§ **PROMPT**
Retype, without any alteration, the lines of the rows below, beginning with the line that contains "Find the location" and continuing through the end of the rows. Omit the pictures from your answer.

§ **Extracted data entries**
+ + + + + + +

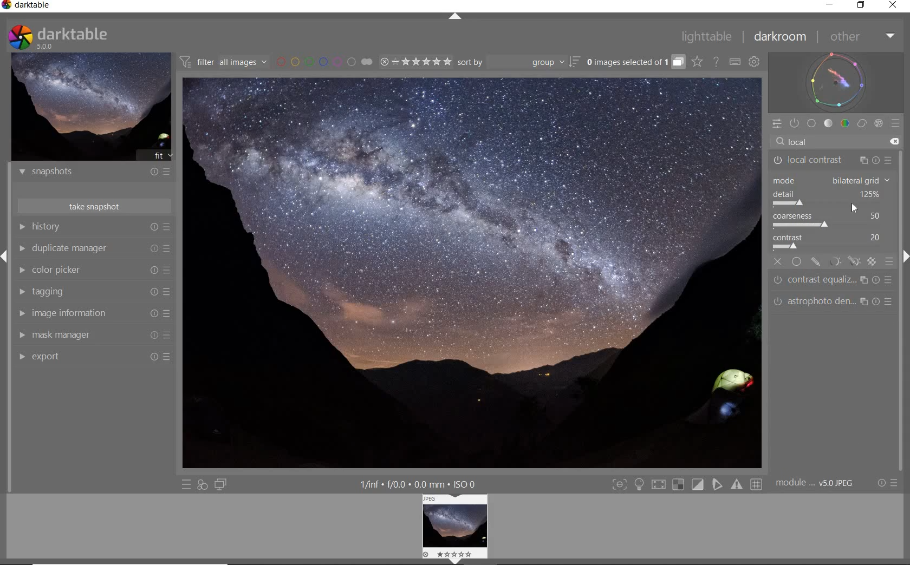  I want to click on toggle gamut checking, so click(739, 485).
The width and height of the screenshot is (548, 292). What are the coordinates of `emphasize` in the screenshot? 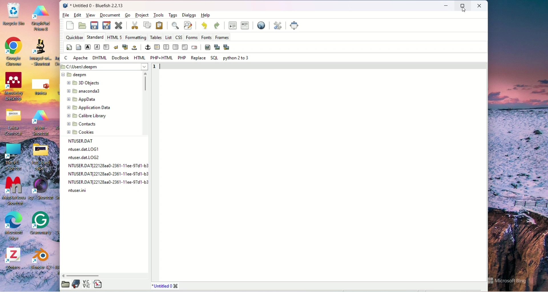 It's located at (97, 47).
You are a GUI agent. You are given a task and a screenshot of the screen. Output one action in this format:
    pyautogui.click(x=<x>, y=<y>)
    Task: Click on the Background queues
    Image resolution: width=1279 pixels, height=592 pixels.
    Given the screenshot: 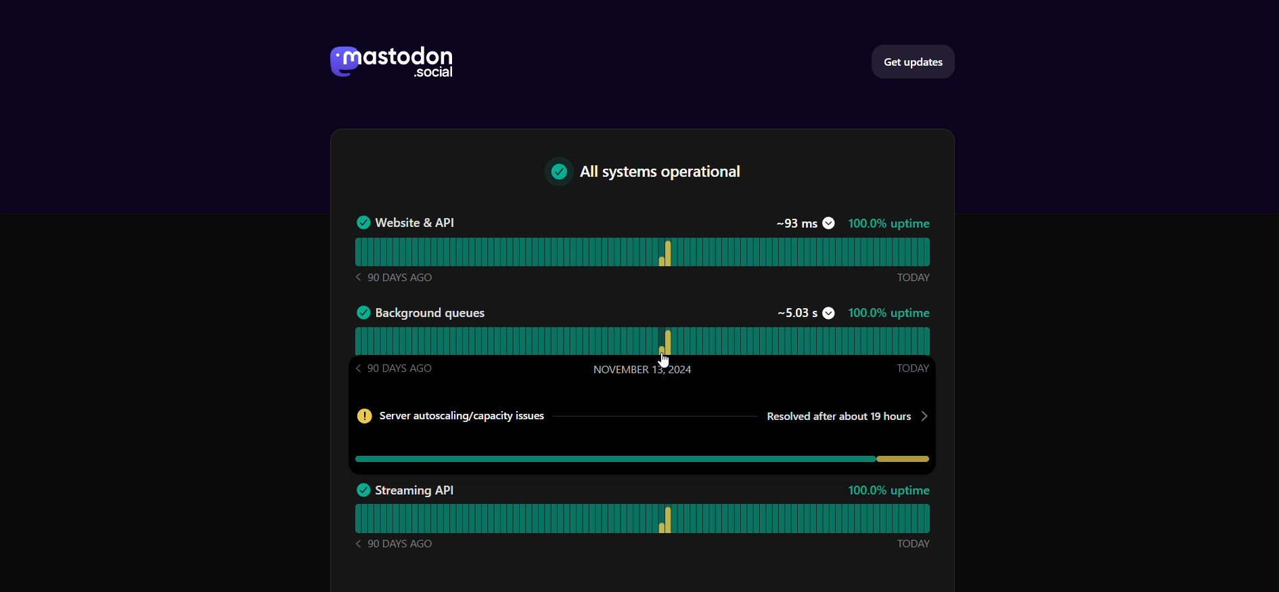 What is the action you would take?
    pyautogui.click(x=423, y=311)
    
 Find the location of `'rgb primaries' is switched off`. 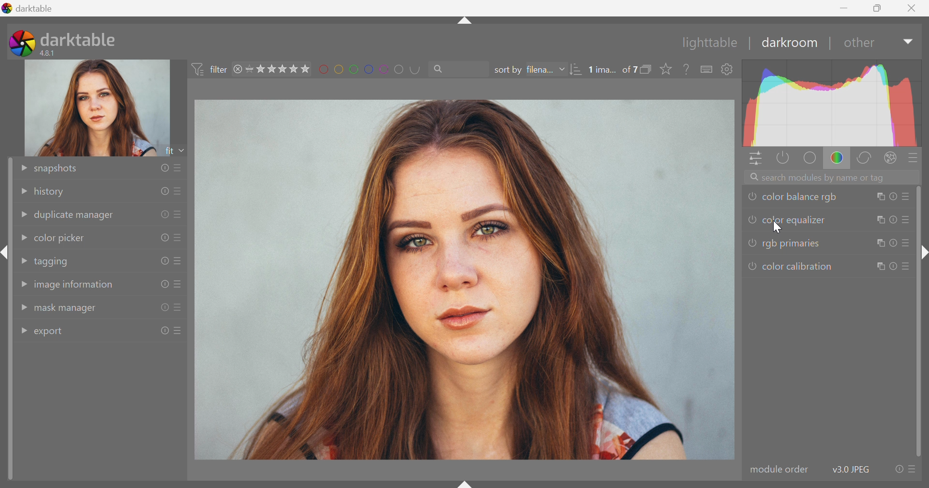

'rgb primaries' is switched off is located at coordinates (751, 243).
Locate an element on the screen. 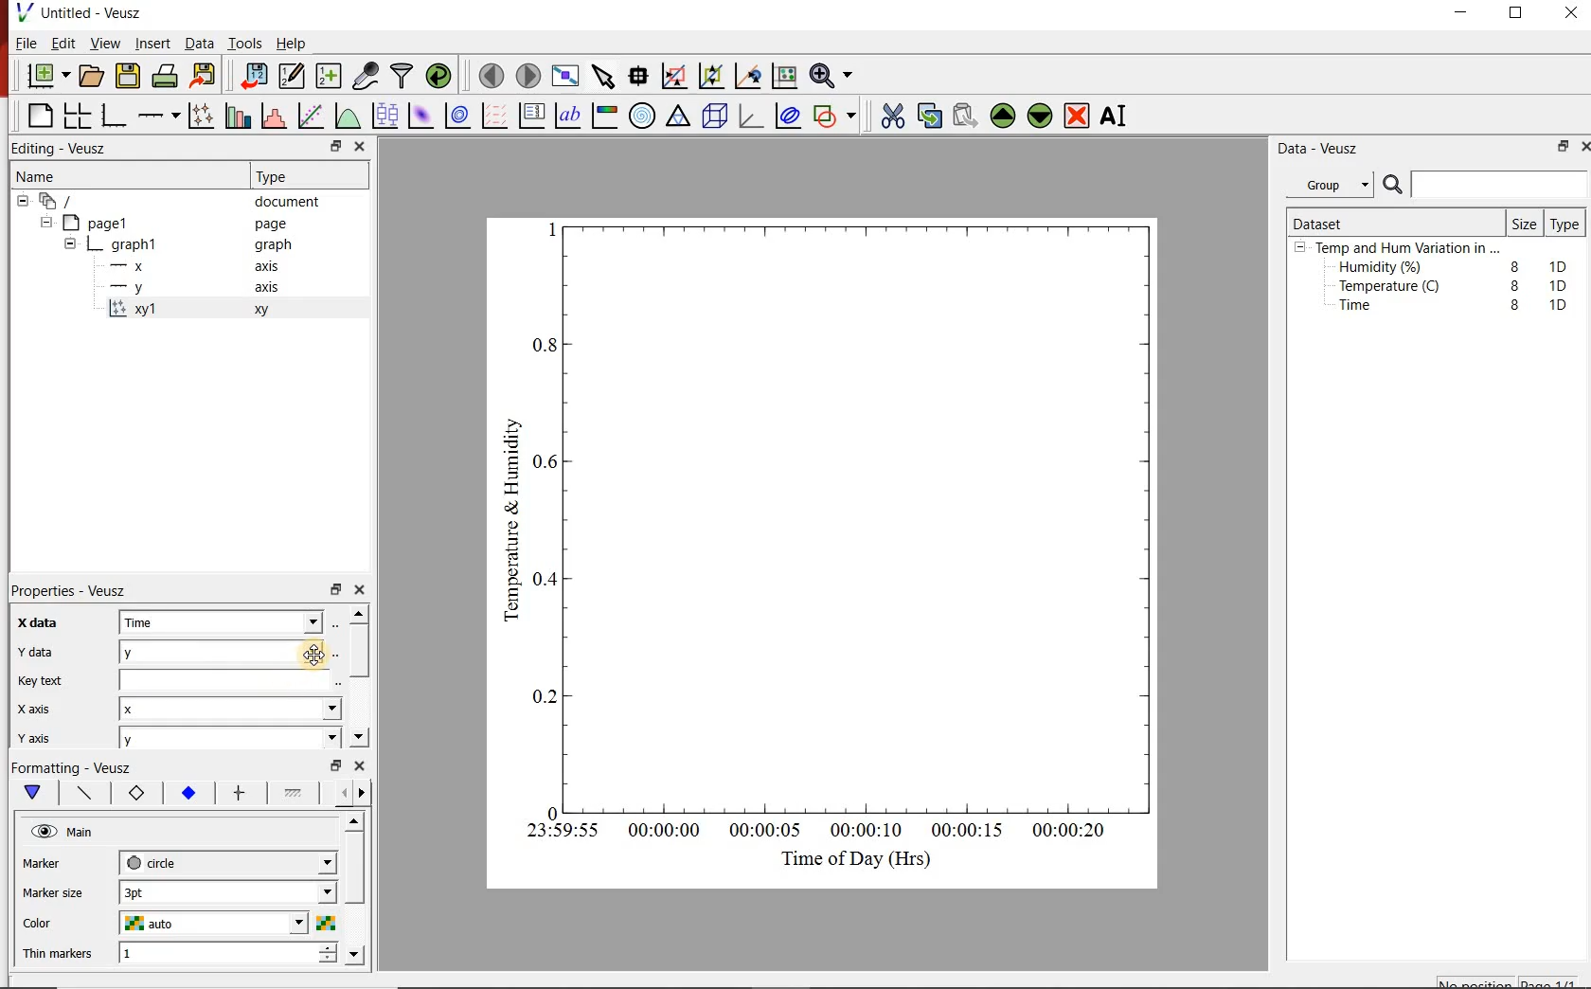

+ + + + + + +

§ **TASK OUTPUT**
 Find the location of `'rgb primaries' is switched off`. 

'rgb primaries' is switched off is located at coordinates (751, 243).
Locate an element on the screen. 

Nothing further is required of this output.